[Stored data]

════════════════

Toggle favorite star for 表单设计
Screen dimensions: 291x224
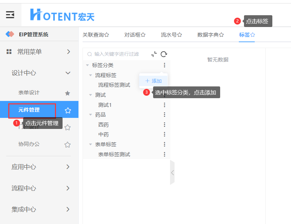click(x=68, y=93)
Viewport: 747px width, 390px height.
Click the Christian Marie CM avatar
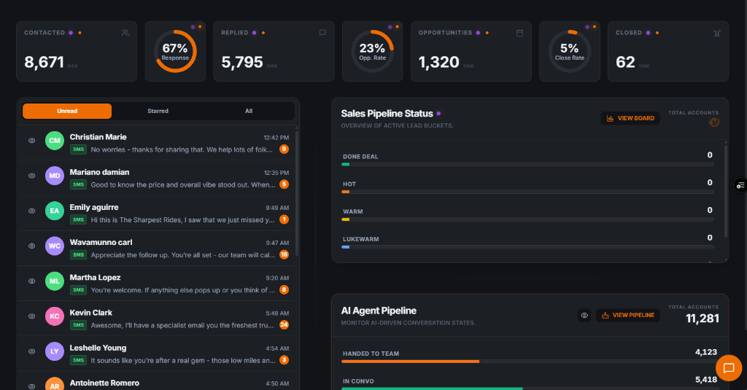click(x=55, y=141)
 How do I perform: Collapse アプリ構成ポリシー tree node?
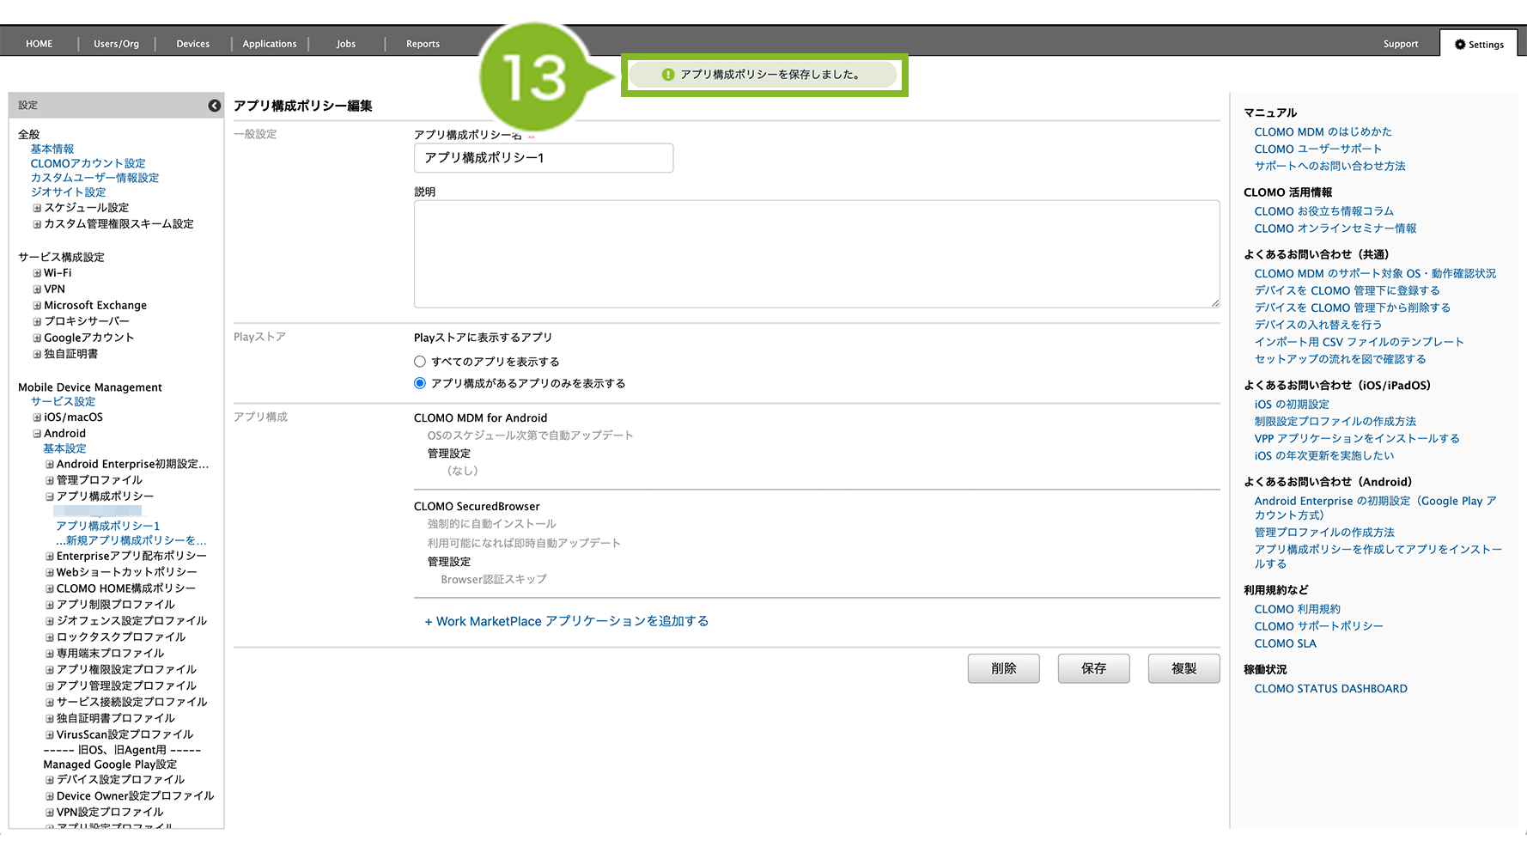pyautogui.click(x=50, y=497)
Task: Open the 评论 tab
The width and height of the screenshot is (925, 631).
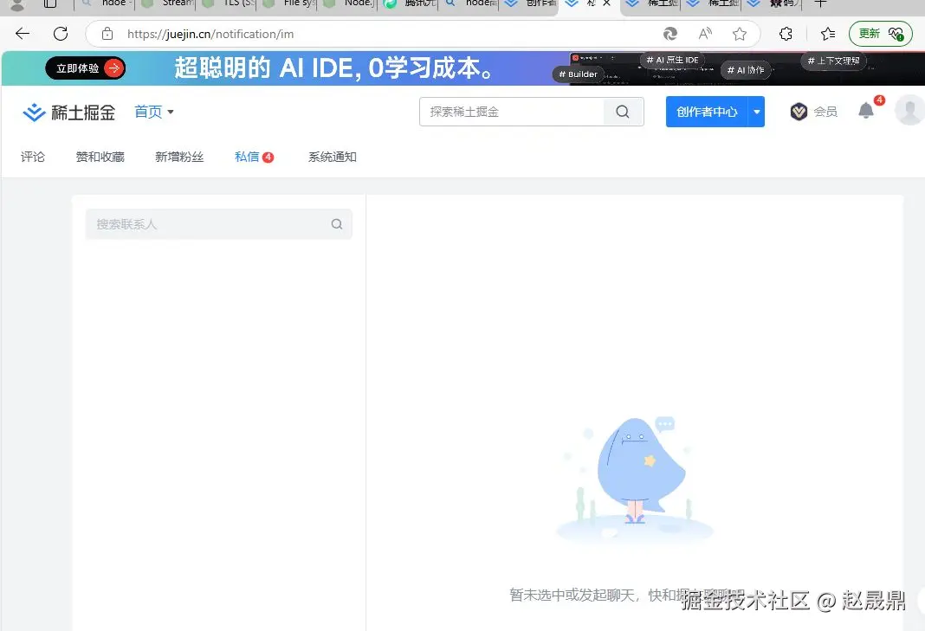Action: click(x=32, y=157)
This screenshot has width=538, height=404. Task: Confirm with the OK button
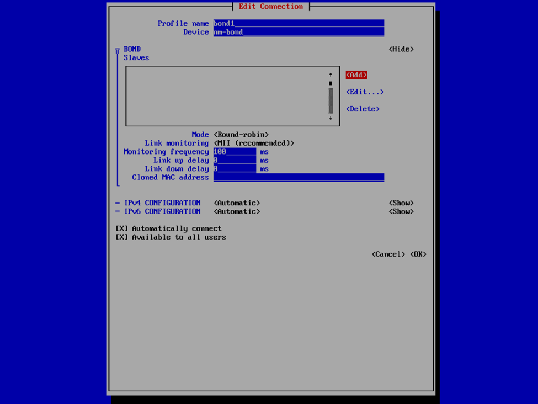click(418, 254)
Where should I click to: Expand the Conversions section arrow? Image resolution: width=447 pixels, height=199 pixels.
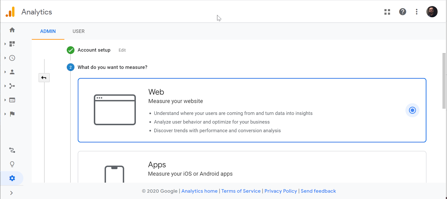tap(5, 114)
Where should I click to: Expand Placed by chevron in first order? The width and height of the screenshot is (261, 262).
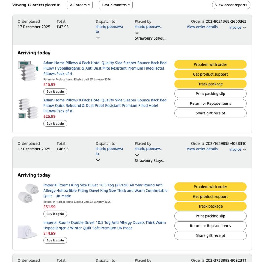point(137,33)
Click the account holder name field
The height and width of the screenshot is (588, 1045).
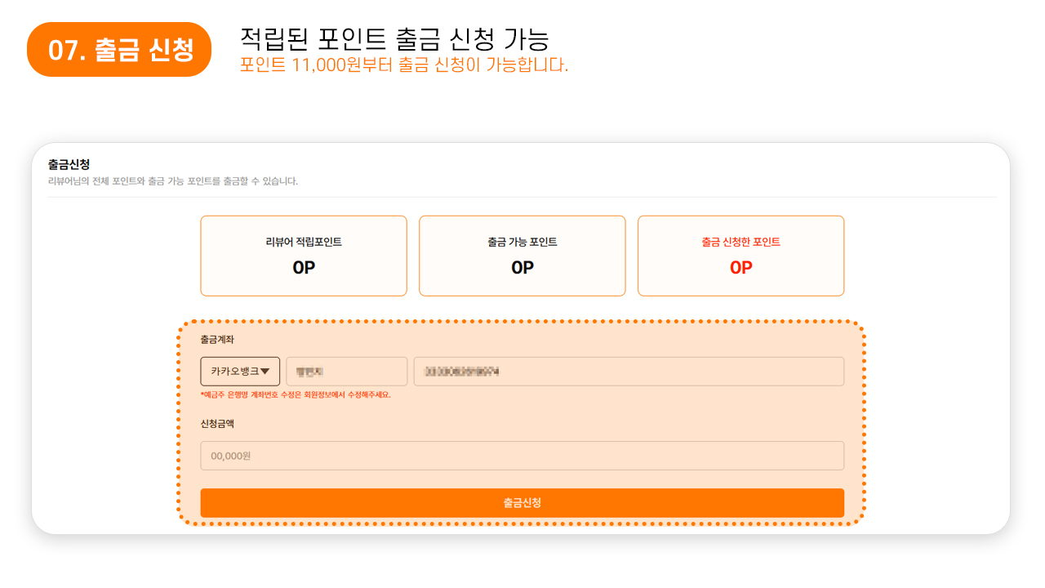[346, 372]
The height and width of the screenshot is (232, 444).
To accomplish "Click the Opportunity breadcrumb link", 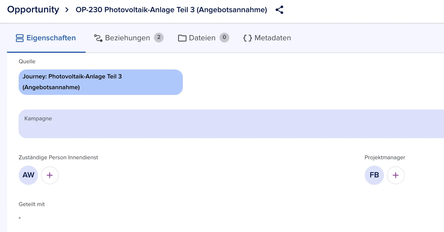I will click(33, 10).
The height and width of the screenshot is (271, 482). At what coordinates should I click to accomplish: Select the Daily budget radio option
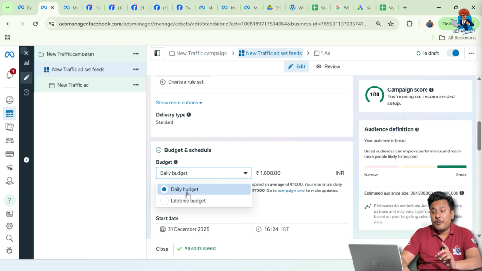click(164, 189)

════════════════

Directions for this task
What is needed is an exact copy of the lines from the beginning of the data through the line containing "Click the account holder name field", both included, without any pictures.

Written reply
Toggle favorite star for 表单设计
Screen dimensions: 291x224
click(x=68, y=93)
Viewport: 747px width, 390px height.
Click the Christian Marie CM avatar
click(x=55, y=141)
 How do I perform: Collapse アプリ構成ポリシー tree node?
pyautogui.click(x=50, y=497)
Task: Open the 评论 tab
The width and height of the screenshot is (925, 631).
Action: click(x=32, y=157)
This screenshot has width=538, height=404. Task: Confirm with the OK button
click(418, 254)
Where should I click to: Expand the Conversions section arrow? Image resolution: width=447 pixels, height=199 pixels.
tap(5, 114)
Where should I click to: Expand Placed by chevron in first order? The width and height of the screenshot is (261, 262).
point(137,33)
Click the account holder name field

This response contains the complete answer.